● **TEXT UNDER STUDY**:
Deception

As most of you already know, I have been taking WordPress’s Blogging 101 class. Yesterday’s assignment involved looking up the daily writing prompt and using it to write a blog post. The prompt had to do with being deceived by someone.

One might think that the art of deception is limited to human beings, but it isn’t. The natural world is full of deception too. I’m not going to go into my beliefs about how the earth is cursed because of Adam and Eve’s sin in the garden, I”m just going to discuss some interesting ways that nature can be deceptive. Knowing many of them could save your life.

One of the most common deceptions is camouflage. Think of the chameleon that changes colors to match it’s environment, thereby protecting itself from predators. Many species of butterfly have markings that make them appear to be something else entirely. That “log” in the river just might be a crocodile.

● **Saved entries**:

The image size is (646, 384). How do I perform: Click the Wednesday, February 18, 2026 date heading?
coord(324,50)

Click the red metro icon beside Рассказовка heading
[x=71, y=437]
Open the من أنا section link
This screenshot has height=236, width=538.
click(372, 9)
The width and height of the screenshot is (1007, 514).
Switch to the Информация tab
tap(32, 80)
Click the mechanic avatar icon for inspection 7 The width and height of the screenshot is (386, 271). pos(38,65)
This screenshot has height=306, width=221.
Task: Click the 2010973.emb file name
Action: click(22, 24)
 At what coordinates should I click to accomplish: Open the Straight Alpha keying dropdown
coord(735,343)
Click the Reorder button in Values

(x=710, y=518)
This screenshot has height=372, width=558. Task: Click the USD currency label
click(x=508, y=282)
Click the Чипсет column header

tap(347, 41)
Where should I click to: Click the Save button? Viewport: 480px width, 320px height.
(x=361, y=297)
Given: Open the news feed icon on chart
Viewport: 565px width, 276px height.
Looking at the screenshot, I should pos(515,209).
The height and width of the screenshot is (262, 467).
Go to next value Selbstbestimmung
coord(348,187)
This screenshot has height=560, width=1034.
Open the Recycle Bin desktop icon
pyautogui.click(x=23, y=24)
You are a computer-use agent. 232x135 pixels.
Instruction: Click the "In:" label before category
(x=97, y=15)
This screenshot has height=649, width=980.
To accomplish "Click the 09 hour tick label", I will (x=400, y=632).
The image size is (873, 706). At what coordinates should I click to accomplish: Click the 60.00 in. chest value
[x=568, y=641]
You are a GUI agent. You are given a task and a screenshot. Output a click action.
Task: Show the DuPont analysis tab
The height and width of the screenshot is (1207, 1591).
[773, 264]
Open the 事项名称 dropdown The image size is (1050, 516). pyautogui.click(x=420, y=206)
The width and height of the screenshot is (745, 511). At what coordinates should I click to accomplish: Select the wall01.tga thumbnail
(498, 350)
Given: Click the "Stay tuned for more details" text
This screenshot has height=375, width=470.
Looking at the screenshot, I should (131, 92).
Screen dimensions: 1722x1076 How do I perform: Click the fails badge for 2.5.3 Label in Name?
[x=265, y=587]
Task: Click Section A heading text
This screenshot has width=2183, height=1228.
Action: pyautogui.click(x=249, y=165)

● **DESCRIPTION OF THE TASK**: Reproduce the full blog post on deception, word for word.

● **SOLUTION TO THIS EXERCISE**:
Deception

As most of you already know, I have been taking WordPress’s Blogging 101 class. Yesterday’s assignment involved looking up the daily writing prompt and using it to write a blog post. The prompt had to do with being deceived by someone.

One might think that the art of deception is limited to human beings, but it isn’t. The natural world is full of deception too. I’m not going to go into my beliefs about how the earth is cursed because of Adam and Eve’s sin in the garden, I”m just going to discuss some interesting ways that nature can be deceptive. Knowing many of them could save your life.

One of the most common deceptions is camouflage. Think of the chameleon that changes colors to match it’s environment, thereby protecting itself from predators. Many species of butterfly have markings that make them appear to be something else entirely. That “log” in the river just might be a crocodile.